[Exercise instructions] Print every record exactly, omitting none.

[Excerpted records]
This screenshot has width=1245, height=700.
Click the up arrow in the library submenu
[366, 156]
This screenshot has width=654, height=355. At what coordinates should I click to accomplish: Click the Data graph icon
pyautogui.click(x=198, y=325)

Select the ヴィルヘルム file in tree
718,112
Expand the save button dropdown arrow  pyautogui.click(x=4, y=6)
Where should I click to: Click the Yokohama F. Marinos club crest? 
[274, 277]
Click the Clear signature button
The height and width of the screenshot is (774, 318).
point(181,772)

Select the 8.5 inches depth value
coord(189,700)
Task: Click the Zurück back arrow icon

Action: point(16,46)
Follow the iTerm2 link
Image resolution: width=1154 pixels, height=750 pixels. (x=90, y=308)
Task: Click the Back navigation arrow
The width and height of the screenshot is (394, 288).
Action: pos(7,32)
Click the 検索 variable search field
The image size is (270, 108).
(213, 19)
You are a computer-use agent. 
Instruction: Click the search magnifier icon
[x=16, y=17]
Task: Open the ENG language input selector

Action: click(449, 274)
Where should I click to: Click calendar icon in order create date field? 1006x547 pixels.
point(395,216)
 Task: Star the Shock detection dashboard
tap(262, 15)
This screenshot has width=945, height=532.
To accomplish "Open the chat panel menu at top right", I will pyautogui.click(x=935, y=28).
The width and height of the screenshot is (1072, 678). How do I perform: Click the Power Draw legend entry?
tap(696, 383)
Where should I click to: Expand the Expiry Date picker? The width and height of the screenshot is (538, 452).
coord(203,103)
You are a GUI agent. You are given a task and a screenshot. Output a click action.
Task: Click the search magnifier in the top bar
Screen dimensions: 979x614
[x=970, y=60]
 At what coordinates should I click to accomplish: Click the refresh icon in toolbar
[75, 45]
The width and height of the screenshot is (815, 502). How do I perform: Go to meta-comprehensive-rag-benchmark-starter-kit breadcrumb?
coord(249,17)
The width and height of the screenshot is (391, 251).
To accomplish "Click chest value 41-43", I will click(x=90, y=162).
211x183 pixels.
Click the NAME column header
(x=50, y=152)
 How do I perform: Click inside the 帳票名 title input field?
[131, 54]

[Solution to the problem]
This screenshot has width=1245, height=700.
Click the up arrow in the library submenu
[366, 156]
This screenshot has width=654, height=355. At what coordinates should I click to accomplish: Click the Data graph icon
pyautogui.click(x=198, y=325)

Select the ヴィルヘルム file in tree
718,112
Expand the save button dropdown arrow  pyautogui.click(x=4, y=6)
Where should I click to: Click the Yokohama F. Marinos club crest? 
[274, 277]
Click the Clear signature button
The height and width of the screenshot is (774, 318).
point(181,772)

Select the 8.5 inches depth value
coord(189,700)
Task: Click the Zurück back arrow icon

Action: point(16,46)
Follow the iTerm2 link
Image resolution: width=1154 pixels, height=750 pixels. (x=90, y=308)
Task: Click the Back navigation arrow
The width and height of the screenshot is (394, 288).
Action: pos(7,32)
Click the 検索 variable search field
The image size is (270, 108).
(213, 19)
You are a computer-use agent. 
Instruction: Click the search magnifier icon
[x=16, y=17]
Task: Open the ENG language input selector

Action: click(449, 274)
Where should I click to: Click calendar icon in order create date field? 1006x547 pixels.
point(395,216)
 Task: Star the Shock detection dashboard
tap(262, 15)
This screenshot has width=945, height=532.
To accomplish "Open the chat panel menu at top right", I will pyautogui.click(x=935, y=28).
The width and height of the screenshot is (1072, 678). How do I perform: Click the Power Draw legend entry?
tap(696, 383)
Where should I click to: Expand the Expiry Date picker? The width and height of the screenshot is (538, 452).
coord(203,103)
You are a GUI agent. You are given a task and a screenshot. Output a click action.
Task: Click the search magnifier in the top bar
Screen dimensions: 979x614
[x=970, y=60]
 At what coordinates should I click to accomplish: Click the refresh icon in toolbar
[75, 45]
The width and height of the screenshot is (815, 502). How do I perform: Go to meta-comprehensive-rag-benchmark-starter-kit breadcrumb?
coord(249,17)
The width and height of the screenshot is (391, 251).
To accomplish "Click chest value 41-43", I will click(x=90, y=162).
211x183 pixels.
Click the NAME column header
(x=50, y=152)
 How do I perform: Click inside the 帳票名 title input field?
[131, 54]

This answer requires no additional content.